Eggs packed in USDA grademarked consumer packages labeled as free range must be produced by hens that are able to roam vertically and horizontally in indoor houses, and have access to fresh food and water, and continuous access to the outdoors during their laying cycle.

Re: cigarettes - it should be clear I’m referring to net negative “utility”.

Just look at relative average stress levels of farm animals compared to humans.

Don’t know what your methodology is for determining this. Separation trauma at birth, confined spaces and health hazards from living in waste are not a formula for stress-free living.

Ecology is not a distinct topic from ethics. Ecological outcomes have pronounced effects on human and animal experience. I alluded to this already.

Care to provide that magic bullet that dairy and meat will destroy humanity and individuals cutting out dairy/meat will save humanity?
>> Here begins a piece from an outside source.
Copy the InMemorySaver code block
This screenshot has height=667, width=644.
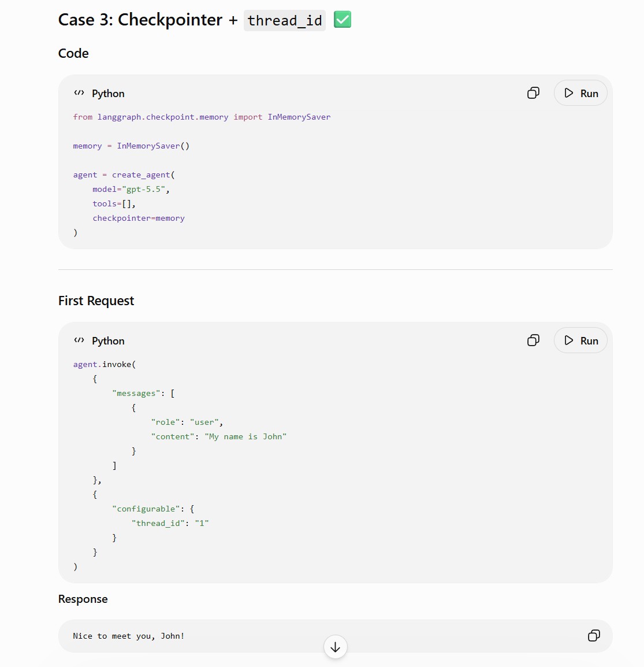point(533,93)
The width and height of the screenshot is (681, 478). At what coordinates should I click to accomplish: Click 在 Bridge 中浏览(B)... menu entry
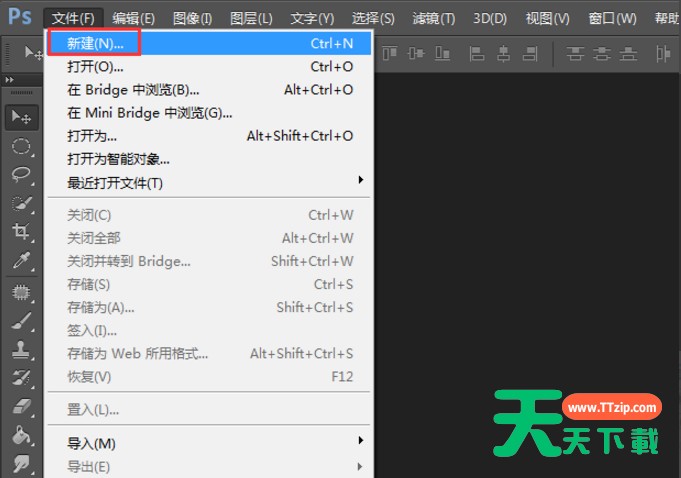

Estimates on greenhouse gas emissions seem to converge at roughly 20-25% for animal agriculture, with roughly a 10x increase over more efficient plant agriculture. A comparable increase holds for water usage, fertilizer usage, etc., due to the caloric loss intrinsic to producing feed for animals versus consuming plant agriculture products directly. Part of the problem with this interpretation is that, even if you’re only consuming actual “free range”, chickens-walking-around-outdoors-pecking-bugs, cows-roaming-grasslands-nondestructively animal agriculture, the actual vast majority of animal agriculture does not fit this profile. (Side note, it is remarkable how almost everyone you talk to about this only eats the “free range” “humanely produced” animal products, when the vast majority of the products are not). The negative effects of animal ag on animals are less pronounced in non-confined spaces, but still fit the profile of exploitation for human use at negative benefit for humans relative to plant consumption.

Your central point seems to be that the benefit derived from eating animals for humans outweighs negligible negative effects on animals in an isolated best-world case of free range, “humane slaughter” scenarios. I would dispute that it’s a net positive for humans in the first place, and you’re basically putting the actual vast majority of animal agriculture in a special category you get to ignore because, supposedly, there are negligible or no negative effects on the animals that you consume. Which, first off, I doubt, but second, hits the ethical question of killing, which bears mentioning the ethics we apply to humans on these grounds. We do not consider it ethically acceptable to kill a random human walking down the street, of your own volition. Why? Something like, the trauma that their family/friends/acquaintances would endure, and the cost of denying them the rest of their life. For some reason these same points are not held true of animals? You may deny that they experience such trauma, but that would be incorrect. And the cost of denying them the rest of their life is undeniable.